— DATA RECORDS —
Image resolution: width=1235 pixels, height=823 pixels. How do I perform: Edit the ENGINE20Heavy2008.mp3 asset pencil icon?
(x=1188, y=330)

--

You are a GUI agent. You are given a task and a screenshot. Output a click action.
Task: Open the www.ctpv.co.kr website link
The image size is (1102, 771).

* * *

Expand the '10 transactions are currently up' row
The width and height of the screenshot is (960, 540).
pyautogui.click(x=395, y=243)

— WORK TO COMPLETE —
Beginning at the line above that contains "Task: Open the www.ctpv.co.kr website link", return each line exactly through the line that contains "The image size is (1102, 771).", and no others.

— EXERCISE ANSWER —
Task: Open the www.ctpv.co.kr website link
The image size is (1102, 771).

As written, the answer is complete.